Sculpturally, Carlberg worked in brass, plaster, and steel. Carlberg works by making objects, with some preliminary sketching, if any. He also produced prints as well as photographs of city details he found sculpturally interesting, such as concrete columns, "ribbons of freeways that float," and textures of dirt and rocks on the ground. (Interview, 1996) A number of his photographs, including one entitled Jones Falls Expressway (1993), have received critical acclaim and recognition for their expressionistic as well as formal attrubutes. He produced collages in 1972 while in Chile on sabbatical from MICA of which he wrote, "I think that many of the forms that I make are very formal but I find (them) very sensuous," adding, "I think that both of these, the formalism in the sculpture and the eroticism and such in the collages both reflect my interests. One cannot be the other - there wasn't a form that could be both." (Interview, 1996)

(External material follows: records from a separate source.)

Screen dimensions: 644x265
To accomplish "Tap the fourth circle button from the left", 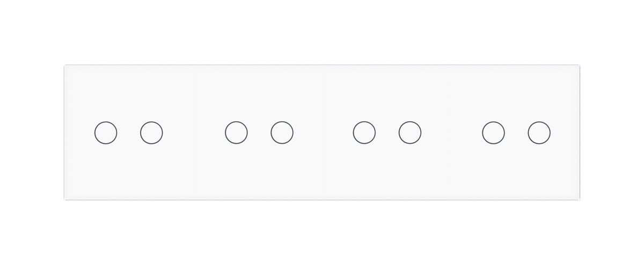I will [x=282, y=133].

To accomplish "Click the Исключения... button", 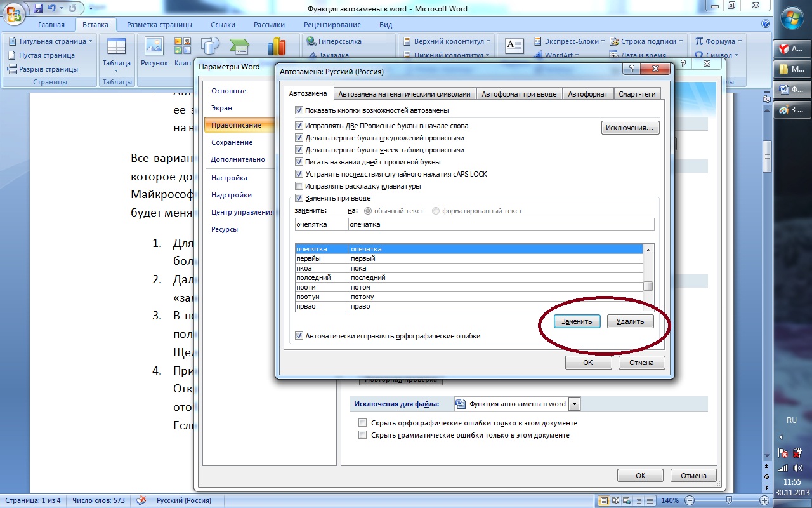I will [x=630, y=128].
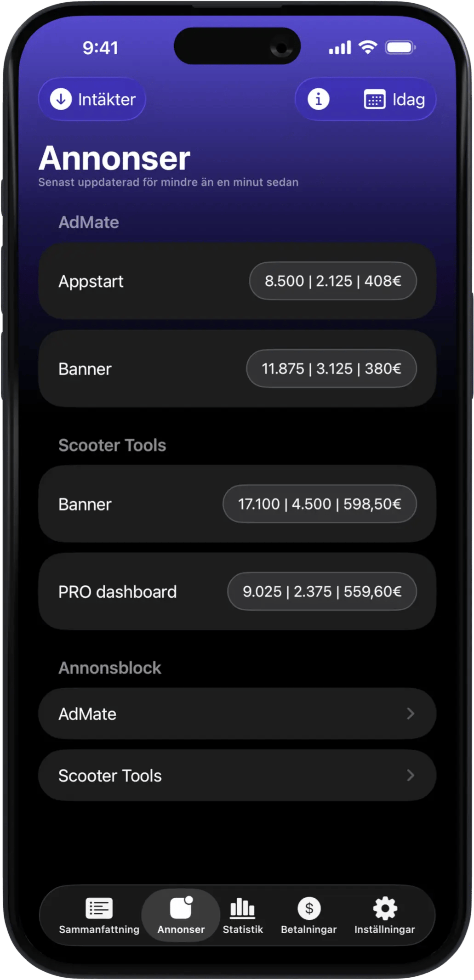Tap the Scooter Tools Banner stats pill

(x=320, y=504)
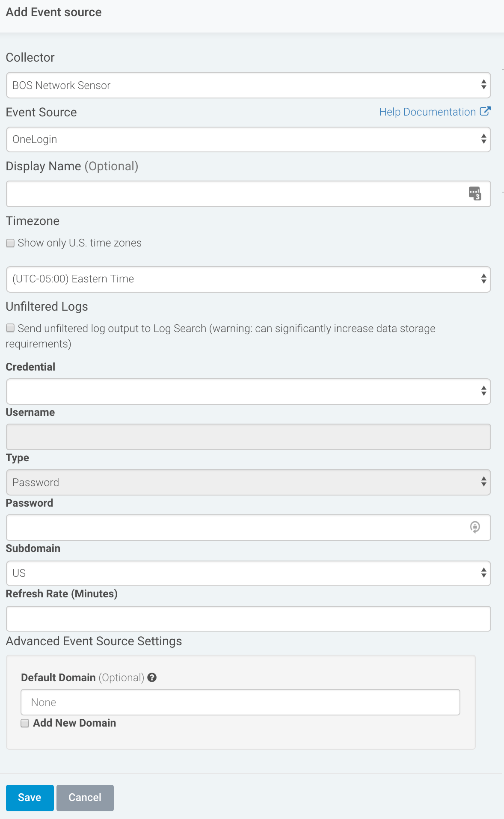Image resolution: width=504 pixels, height=819 pixels.
Task: Click the Default Domain help question icon
Action: (152, 677)
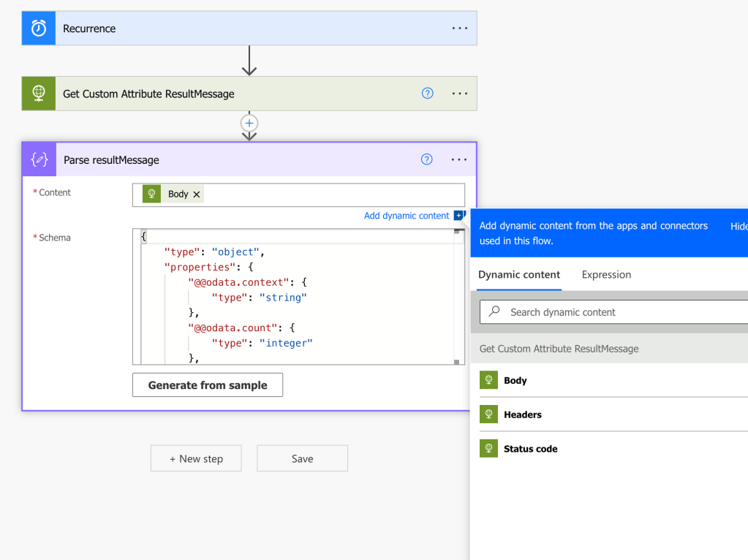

Carlberg's work was shown at the Museum of Modern Art in 1959 in a show entitled, "Recent Sculpture USA." He has a few pieces in collections in Australia done in collaboration with Harry Siedler, and his work is in the permanent collections of the Addison Gallery of American Art at the Phillips Academy in Andover, Massachusetts, the Whitney Museum of American Art in New York, New York, the Art and Architecture Gallery at Yale University in New Haven, Connecticut, the Pennsylvania Academy of Fine Arts in Philadelphia, the Hirshhorn Museum, the Guggenheim Museum and The Baltimore Museum of Art. The Rouse Company, based in Columbia, Maryland, also holds his work. Commissions include a modular screen at the lobby of Baltimore City Hospital and a massive modular column for Northern Parkway Junior High School. He had a retrospective exhibition in 1996 at Maryland Art Place which exhibited his work in prints, sculpture and photography, and which celebrated the centennial of MICA's Rinehart School of Sculpture.